Summarize the abstract on crystalline carbon nitride for photocatalytic hydrogen evolution in two sentences.

** Document extract **
____________

Crystalline Intramolecular Ternary Carbon Nitride Homojunction for Photocatalytic Hydrogen Evolution

The construction of intramolecular homojunction in the carbon nitride framework is one of the advantageous methods to improve photocatalytic performance. Based on the molecular self-assembly strategy to form the intramolecular homojunction, carbon nitride showed enhanced photocatalytic activity. However, the disordered structure of the pristine g-C3N4 obtained using the traditional approach inhibits the dissociation and migration of photocarriers. Here, we adopt a method to prepare the crystalline C3N4 (HCCN) with functional group modifications to form ternary intramolecular homojunction by multistep thermal polymerization. The band structure indicates that cyano and cyanamide-based molecular units in HCCN samples have different highest occupied molecular orbital/lowest unoccupied molecular orbital energy levels, which constitute a special ternary homojunction through the arrangement of energy levels and form an internal electron field in the molecule. The analysis of photoelectron–hole pairs and photocatalytic performance confirms that the ternary structure accelerates the interface charge transfer and reduces reverse charge recombination. Moreover, the compact crystalline structure of HCCN samples greatly improves the dissociation photogenerated charges. Femtosecond transient absorption spectra explain the energy trajectory of charge carrier kinetics of HCCN and confirm that the crystal semiconductor modified by functional groups can promote the dissociation of excitons to free charges. This research provides an idea to obtain crystalline C3N4 of ternary intramolecular homojunctions.

____________

[Extracted records]
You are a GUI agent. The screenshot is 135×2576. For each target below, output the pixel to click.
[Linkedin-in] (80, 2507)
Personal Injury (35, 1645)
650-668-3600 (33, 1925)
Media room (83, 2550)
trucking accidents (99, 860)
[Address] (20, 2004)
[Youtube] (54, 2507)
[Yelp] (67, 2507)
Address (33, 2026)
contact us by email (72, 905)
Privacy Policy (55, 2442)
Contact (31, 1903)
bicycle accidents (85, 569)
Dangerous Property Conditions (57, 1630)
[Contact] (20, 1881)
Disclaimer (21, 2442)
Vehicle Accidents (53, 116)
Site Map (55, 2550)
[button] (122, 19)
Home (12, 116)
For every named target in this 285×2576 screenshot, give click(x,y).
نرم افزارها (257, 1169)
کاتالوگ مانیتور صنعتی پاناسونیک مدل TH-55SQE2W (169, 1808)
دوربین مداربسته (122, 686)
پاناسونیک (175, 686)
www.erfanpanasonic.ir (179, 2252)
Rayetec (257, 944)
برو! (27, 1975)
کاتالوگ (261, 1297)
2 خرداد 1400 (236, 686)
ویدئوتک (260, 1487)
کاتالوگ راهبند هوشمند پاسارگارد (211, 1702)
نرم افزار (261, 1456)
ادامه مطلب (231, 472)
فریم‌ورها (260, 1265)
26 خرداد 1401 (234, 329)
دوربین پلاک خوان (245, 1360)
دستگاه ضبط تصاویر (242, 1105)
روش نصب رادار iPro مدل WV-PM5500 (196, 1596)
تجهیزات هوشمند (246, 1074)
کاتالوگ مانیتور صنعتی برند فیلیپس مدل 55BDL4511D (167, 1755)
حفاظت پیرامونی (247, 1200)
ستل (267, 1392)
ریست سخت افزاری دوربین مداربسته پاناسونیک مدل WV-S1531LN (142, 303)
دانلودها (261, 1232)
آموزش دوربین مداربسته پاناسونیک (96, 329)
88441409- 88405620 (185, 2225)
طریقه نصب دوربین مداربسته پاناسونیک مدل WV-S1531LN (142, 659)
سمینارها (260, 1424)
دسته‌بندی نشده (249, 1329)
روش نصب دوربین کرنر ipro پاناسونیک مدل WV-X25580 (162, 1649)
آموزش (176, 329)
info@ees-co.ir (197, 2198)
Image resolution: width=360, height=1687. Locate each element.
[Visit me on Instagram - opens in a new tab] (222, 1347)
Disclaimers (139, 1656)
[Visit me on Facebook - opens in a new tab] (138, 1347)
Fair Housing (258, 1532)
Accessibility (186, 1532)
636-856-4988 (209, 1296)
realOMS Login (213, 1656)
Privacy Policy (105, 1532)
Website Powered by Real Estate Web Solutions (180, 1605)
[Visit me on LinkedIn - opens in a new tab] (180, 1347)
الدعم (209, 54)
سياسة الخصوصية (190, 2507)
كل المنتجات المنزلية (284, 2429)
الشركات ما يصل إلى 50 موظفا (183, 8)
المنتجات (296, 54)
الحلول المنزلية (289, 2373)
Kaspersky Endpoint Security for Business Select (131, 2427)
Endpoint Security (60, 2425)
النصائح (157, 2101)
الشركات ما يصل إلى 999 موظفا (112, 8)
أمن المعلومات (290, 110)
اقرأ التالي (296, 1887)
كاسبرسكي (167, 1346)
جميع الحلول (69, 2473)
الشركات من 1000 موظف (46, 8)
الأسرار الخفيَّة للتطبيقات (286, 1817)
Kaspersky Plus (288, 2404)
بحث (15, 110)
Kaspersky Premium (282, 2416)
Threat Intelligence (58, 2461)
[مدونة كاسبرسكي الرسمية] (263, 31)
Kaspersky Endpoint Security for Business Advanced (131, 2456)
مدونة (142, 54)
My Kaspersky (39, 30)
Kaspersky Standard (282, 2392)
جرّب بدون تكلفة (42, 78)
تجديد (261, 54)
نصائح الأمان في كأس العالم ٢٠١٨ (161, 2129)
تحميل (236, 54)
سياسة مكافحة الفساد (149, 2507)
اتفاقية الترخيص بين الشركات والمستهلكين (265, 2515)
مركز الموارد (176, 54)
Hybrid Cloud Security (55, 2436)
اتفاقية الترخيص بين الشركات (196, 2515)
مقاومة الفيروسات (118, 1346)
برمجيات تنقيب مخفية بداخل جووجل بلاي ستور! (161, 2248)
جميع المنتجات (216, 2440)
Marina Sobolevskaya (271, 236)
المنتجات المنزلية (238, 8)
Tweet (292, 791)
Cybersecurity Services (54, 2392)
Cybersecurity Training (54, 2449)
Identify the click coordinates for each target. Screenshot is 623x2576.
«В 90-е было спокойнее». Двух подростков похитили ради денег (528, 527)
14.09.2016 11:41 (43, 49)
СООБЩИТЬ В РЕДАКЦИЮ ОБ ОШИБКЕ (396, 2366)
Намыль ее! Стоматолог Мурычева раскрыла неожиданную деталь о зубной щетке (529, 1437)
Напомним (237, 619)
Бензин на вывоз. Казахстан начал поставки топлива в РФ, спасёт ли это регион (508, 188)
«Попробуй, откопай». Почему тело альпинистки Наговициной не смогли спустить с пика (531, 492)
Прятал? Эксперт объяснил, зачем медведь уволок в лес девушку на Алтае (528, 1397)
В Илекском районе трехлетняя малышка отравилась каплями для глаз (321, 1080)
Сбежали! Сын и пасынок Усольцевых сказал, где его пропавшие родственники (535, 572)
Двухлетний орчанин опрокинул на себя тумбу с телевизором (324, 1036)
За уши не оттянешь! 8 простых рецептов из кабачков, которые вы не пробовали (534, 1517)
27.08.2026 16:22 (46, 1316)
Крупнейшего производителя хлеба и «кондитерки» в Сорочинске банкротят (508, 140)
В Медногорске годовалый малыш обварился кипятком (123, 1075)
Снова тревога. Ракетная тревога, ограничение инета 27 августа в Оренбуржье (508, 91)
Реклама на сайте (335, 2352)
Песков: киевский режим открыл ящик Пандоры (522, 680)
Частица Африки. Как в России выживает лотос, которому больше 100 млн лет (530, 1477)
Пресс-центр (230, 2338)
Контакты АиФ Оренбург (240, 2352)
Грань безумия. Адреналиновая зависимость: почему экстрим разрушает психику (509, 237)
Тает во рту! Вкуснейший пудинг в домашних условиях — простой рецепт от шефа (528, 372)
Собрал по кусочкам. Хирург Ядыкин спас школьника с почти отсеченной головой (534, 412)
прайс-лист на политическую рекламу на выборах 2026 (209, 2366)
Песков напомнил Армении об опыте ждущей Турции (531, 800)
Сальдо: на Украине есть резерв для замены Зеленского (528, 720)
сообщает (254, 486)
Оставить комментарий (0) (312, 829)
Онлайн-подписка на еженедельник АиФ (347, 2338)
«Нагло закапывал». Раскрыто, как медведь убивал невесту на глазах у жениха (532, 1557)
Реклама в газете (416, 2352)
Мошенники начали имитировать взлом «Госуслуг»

____________

** Exercise result **
Crystalline C3N4 (HCCN) with functional group modifications was prepared by multistep thermal polymerization, forming a ternary intramolecular homojunction in which cyano and cyanamide-based units with different HOMO/LUMO energy levels create an internal electron field. Analyses of photoelectron–hole pairs, photocatalytic performance, and femtosecond transient absorption spectra confirm that this structure accelerates interface charge transfer, reduces reverse charge recombination, and promotes the dissociation of excitons to free charges.